Aiming at improving the performance of the standard fruit fly optimization algorithm, the hybrid algorithm was designed to combine with fusion immune response. Immune algorithm was fully utilized to improve the deficiency of fruit fly algorithm that is prone to fall into local extreme value in the later stage. In other words, when the number of evolutionary stasis steps t is greater than the threshold value of evolutionary stasis steps T, immune operation is performed to overcome the defect of basic fruit fly algorithm. The improved algorithm was proved to have better robustness and intelligence through standard functions and tests for solving 0–1 knapsack problems [19,20,21]. Finally, it was applied to the optimization of truss structure [22] and compared with other algorithms to verify the feasibility of the improvements.

Basic fruit fly algorithm

FOA (fruit fly optimization algorithm) is a new heuristic algorithm that simulates the foraging activities of fruit flies in nature to seek the optimal solution of the objective function. The foraging iteration diagram of fruit flies is shown in Fig. 1.

Fig. 1

FOA foraging schematic diagram

The basic steps are as follows [23,24,25,26]:

  • Step 1: initialize parameters. Set Sizepop and Maxgen of the population size, and initialize the population position:

    $$ \left( {X_{{{\text{\_axis}}}} , Y_{{\_{\text{axis}}}} } \right). $$
  • Step 2: fruit fly searches in the olfactory system, which can make the search direction and the search step randomly. Random value (RV) is to be the search distance, and the position of the population is updated simultaneously:

    $$ \left\{ {\begin{array}{*{20}c} {X_{i} = X_{{\_{\text{axis}}}} + {\text{RV}}} \\ {Y_{i} = Y_{{\_{\text{axis}}}} + {\text{RV}}} \\ \end{array} } \right.. $$
  • Step 3: since the exact location of the food is unknown, it is necessary to calculate the distance (\( {\text{Dist}}_{i} \)) between the fruit flies and the origin of the coordinate and then calculate the taste concentration parameter (\( S_{i} \)):

    $$ {\text{Dist}}_{i} = \sqrt {X_{i}^{2} + Y_{i}^{2} } $$
    $$ S_{i} = \frac{1}{{{\text{Dist}}_{i} }}. $$
  • Step 4: substitute the fruit fly flavor concentration determination value (Si) into the taste concentration decision function, the fitness function, then we will obtain the individual taste concentration of the fruit flies \( {\text{Smell}}_{i} \).

    $$ {\text{Smell}}_{i} = {\text{Fitness}}\left( {S_{i} } \right). $$
  • Step 5: identify the individual with the highest flavor concentration in the drosophila population.
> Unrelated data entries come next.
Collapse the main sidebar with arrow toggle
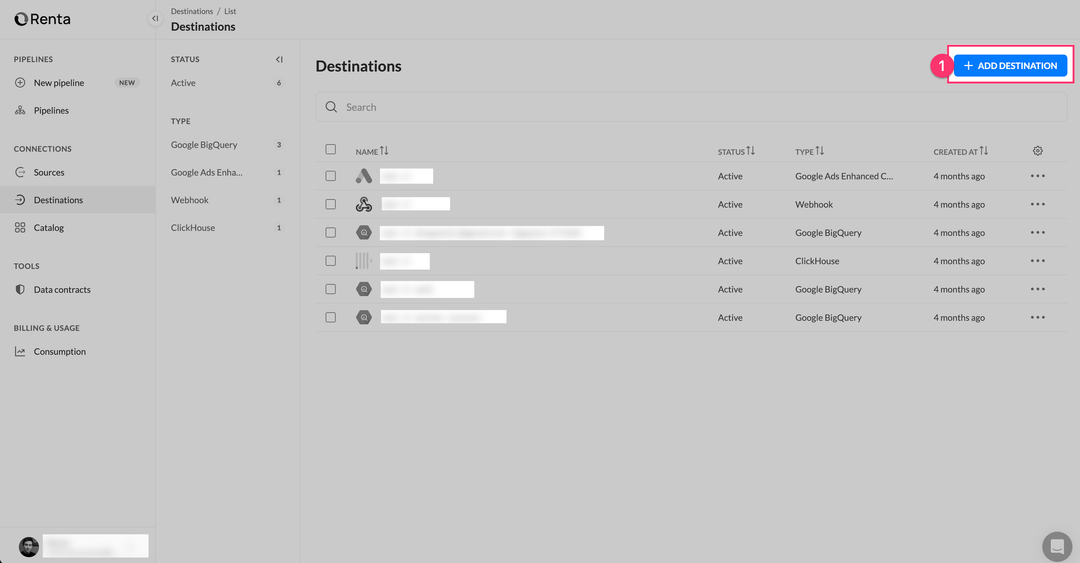The image size is (1080, 563). [x=155, y=18]
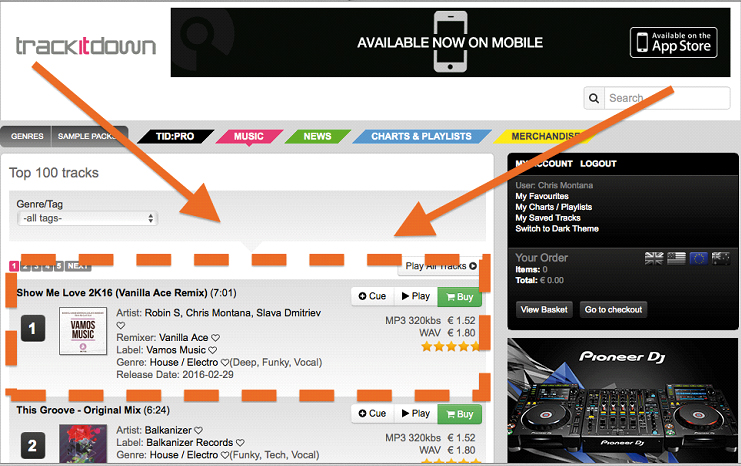Switch to Dark Theme
Screen dimensions: 741x466
557,229
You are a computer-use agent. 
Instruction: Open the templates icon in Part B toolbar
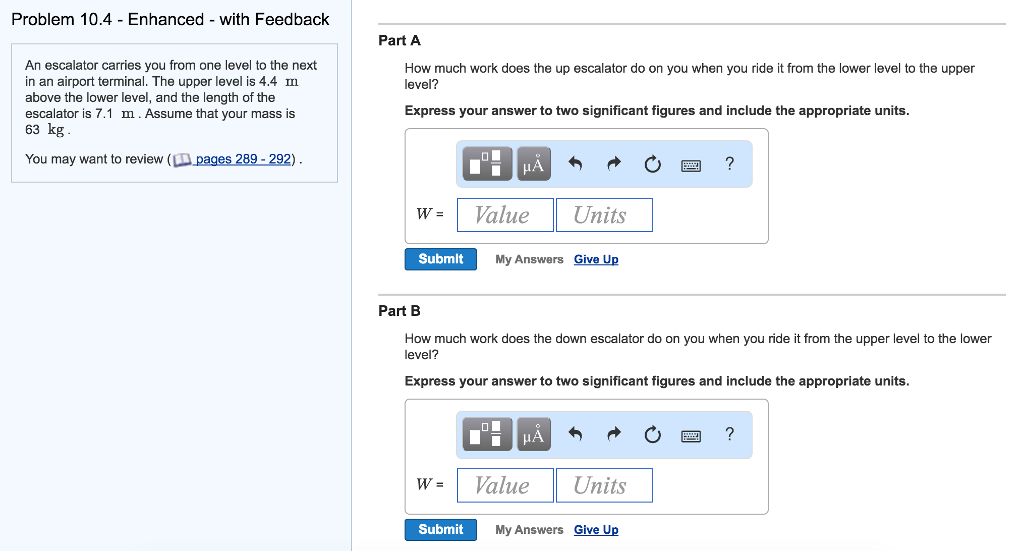tap(487, 434)
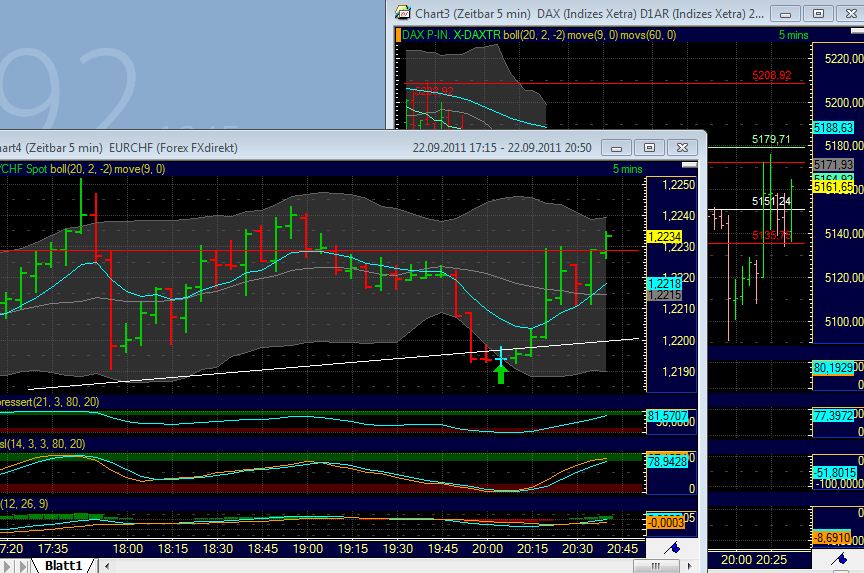Maximize the Chart4 EURCHF window
Viewport: 864px width, 573px height.
[x=650, y=147]
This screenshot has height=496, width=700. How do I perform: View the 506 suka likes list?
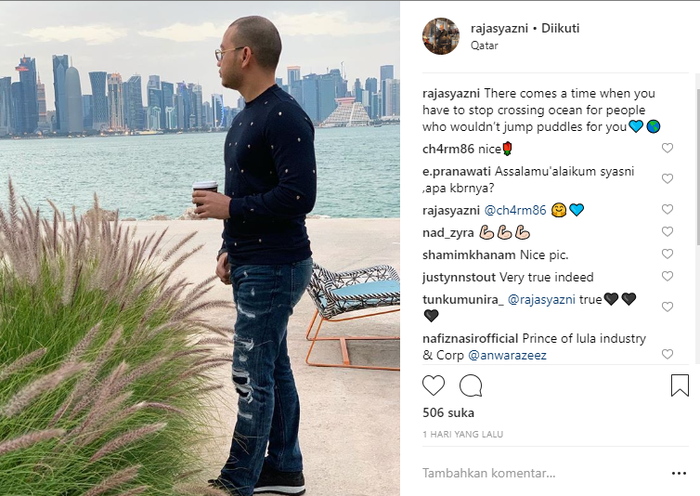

    $$ \left[ {{\text{bestSmell}},{\text{bestIndex}}} \right] = { \hbox{min} }\left( {\text{Smell}} \right). $$
  • Step 6: retain the best flavor concentration value and coordinate, and other individuals in the population fly to this position:

    $$ {\text{SmellBest}} = {\text{bestSmell}}. $$
    $$ \left\{ {\begin{array}{*{20}c} {X_{{\_{\text{axis}}}} = X\left( {\text{bestIndex}} \right)} \\ {Y_{{\_{\text{axis}}}} = Y\left( {\text{bestIndex}} \right)} \\ \end{array} } \right.. $$
  • Step 7: termination condition, judge whether the concentration of the best position is better than that of the previous generation, and reach the maximum number of iterations; otherwise, skip step 2 to enter the iterative optimization.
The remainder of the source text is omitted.